A population of anthocyanin-free plants has been found in California by C. L. Elder (1994). The flower has no red venation and is totally yellow. The pitcher also lacks any red pigmentation and remains all-green to yellow. The plants are identical to the normal form in any other respect. Meyers-Rice (1998) gave the plants a cultivar, Darlingtonia californica "Othello". (Cultivar is a "cultivated variety" that is registered with an International Registration Authority, such as the International Carnivorous Plant Society.)  This variant has since been formally described as Darlingtonia californica form viridiflora

Compass Plant

It is Rebecca Austin who first reported the compass nature of the cobra plant.  She observed that the plant always produced pitcher leaves in pairs, a total  of 10-18 new leaves each year. The first two large leaves in the spring would face the north-south direction, with the first leaf always being the tallest of the year. The next two would emerge in the east-west direction, thus, the first four pitchers of the season pointing in the direction of the four major axes of the compass, and these four large leaves standing far above all the subsequent ones. Some others confirmed her observations.

Schnell (2002) noted his cultivated plants obeyed this compass rule. He then turned the pot 90 degrees. The plants produced the leaves according to the old orientation in the first year but adjusted to the new orientation the following year.

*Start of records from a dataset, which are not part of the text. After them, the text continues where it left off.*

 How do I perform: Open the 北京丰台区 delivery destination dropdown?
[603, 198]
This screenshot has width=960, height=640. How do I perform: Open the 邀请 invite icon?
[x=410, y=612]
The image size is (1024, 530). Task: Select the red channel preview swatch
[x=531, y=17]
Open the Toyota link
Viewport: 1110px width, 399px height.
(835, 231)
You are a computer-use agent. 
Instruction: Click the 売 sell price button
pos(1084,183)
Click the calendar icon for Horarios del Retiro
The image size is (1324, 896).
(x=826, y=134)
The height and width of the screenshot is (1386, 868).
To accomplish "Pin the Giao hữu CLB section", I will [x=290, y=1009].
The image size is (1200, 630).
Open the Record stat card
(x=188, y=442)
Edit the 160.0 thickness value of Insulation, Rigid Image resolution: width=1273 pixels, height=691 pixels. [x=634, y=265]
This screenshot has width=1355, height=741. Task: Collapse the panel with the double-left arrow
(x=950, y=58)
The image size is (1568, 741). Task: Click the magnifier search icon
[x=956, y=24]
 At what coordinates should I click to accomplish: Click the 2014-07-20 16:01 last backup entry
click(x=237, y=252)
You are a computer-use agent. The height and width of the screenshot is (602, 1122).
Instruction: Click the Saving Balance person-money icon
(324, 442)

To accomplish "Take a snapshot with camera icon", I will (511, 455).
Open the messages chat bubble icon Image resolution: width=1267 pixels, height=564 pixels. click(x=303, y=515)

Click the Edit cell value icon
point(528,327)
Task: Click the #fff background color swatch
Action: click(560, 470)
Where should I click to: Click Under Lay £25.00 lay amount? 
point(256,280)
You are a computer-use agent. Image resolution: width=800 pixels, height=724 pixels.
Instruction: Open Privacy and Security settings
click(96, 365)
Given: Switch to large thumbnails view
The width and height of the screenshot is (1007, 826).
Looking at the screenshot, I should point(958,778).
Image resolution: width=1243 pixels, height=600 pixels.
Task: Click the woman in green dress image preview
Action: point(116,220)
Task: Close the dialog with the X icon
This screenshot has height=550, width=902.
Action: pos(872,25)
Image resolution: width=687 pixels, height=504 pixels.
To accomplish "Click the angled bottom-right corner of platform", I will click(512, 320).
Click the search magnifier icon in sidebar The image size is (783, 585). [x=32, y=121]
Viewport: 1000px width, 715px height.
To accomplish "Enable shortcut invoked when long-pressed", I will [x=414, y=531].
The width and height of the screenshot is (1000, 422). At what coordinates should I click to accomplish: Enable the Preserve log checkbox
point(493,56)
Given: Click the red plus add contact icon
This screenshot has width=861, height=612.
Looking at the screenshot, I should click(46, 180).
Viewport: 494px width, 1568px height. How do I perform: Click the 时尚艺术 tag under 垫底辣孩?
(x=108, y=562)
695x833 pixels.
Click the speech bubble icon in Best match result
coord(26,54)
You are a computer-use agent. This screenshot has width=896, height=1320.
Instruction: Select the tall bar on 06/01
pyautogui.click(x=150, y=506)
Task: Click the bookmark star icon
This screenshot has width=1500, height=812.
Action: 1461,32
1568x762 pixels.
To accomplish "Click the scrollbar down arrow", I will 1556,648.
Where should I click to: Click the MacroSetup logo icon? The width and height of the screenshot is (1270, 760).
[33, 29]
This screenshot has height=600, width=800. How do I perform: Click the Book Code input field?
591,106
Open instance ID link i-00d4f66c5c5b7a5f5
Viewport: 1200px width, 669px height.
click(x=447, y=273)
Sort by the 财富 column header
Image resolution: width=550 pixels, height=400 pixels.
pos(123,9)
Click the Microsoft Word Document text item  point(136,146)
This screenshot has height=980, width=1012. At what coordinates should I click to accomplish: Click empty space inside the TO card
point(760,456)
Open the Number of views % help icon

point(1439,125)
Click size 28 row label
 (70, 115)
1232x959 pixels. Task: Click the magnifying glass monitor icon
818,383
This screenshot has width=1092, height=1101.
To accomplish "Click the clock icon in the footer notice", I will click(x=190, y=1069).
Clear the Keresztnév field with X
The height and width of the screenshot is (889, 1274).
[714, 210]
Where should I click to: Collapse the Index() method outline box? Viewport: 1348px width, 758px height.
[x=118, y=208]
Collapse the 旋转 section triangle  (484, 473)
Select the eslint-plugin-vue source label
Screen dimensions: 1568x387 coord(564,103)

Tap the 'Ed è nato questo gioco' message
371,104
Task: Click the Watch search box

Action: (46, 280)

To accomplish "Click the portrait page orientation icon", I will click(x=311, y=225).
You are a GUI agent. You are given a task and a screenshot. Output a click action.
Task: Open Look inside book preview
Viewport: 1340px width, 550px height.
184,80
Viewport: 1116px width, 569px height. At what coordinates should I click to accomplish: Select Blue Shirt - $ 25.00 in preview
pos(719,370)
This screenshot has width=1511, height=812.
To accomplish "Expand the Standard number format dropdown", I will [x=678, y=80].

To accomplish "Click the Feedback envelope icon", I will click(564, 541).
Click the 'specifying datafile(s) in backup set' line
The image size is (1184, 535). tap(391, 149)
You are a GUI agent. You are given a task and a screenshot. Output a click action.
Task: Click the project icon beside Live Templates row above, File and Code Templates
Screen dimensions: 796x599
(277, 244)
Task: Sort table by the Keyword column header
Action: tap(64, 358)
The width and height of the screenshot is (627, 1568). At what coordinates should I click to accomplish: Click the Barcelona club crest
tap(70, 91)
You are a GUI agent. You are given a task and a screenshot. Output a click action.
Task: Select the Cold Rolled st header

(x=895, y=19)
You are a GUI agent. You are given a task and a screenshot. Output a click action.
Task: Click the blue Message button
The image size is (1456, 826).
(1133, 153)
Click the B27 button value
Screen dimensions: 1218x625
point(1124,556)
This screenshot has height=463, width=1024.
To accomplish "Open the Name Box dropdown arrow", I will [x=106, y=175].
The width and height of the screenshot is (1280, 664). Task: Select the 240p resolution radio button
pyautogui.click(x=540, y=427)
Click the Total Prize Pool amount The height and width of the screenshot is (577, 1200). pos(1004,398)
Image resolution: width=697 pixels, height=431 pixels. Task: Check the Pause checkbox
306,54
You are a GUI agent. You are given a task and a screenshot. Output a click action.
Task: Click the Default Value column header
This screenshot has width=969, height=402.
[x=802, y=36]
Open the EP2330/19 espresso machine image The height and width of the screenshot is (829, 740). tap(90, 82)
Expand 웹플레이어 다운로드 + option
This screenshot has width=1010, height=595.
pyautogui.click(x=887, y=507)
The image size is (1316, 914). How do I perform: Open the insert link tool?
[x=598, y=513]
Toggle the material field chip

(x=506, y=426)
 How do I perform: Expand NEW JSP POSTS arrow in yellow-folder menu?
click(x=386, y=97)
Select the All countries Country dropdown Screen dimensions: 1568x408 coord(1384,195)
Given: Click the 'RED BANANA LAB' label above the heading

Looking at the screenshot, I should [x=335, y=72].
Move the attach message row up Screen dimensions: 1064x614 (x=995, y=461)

My field observation confirmed this compass tendency, though occasional violators have been noted. Incidentally, the emerging direction of the leaf (governed by the compass rule) and the characteristic "spin" of the pitcher are two separate things. Thus, the final orientation of the cobra head (or the direction the fishtail appendage points to) is the sum of the initial leaf direction and the leaf twist (90-270 degrees, according to Rondeau 1995). 

Health of Habitat

Some of the large cobra plant habitats are more than 100 years old. "One might expect that the improvement of the soil, resulting from the sustained capture of insects, would result in the competitive invasion of more vigorous species.” Juniper et al. notes, referring to the constant streams flowing on the soil surface, "That this is not the case with Darlingtonia may be due in part to the dynamic nature of its habitat, forever removing the nutrient-rich humus that it produces. In this respect, Darlingtonia differs from its relative Sarracenia and many other carnivores which continually destroy their own habitat."

The rejuvenation benefit of carnivorous plant habitats in general due to periodic, naturally occurring fires is recognized by various authors. Just as in the eastern pitcher plant habitats, Darlingtonia also benefits from the natural fires in their habitats. The low intensity ground fire is said to pose little danger to the established cobra plant colonies.

See Rondeau 1995, for the history of how this unique plant from the West was "named for a man who never saw it, never collected it, and never even visited the golden state!".

 Some feel the three genera (Sarracenia, Darlingtonia and Heliamphora) of New World pitcher plants currently comprising the entire family Sarraceniaceae are distinct enough, in terms of both floral and vegetative structures, that the creation of the separate families are warranted.  

*** I have noted that a plant from an underground stolon can have the opposite orientation. My large cobra plant has produced several runners, from the tip of which has emerged a new young plant. Still connected to the parent plant by stolons, two of them exhibit counter-clockwise twist while the rest of the pack, including the parent, all have clock-wise leaf orientation.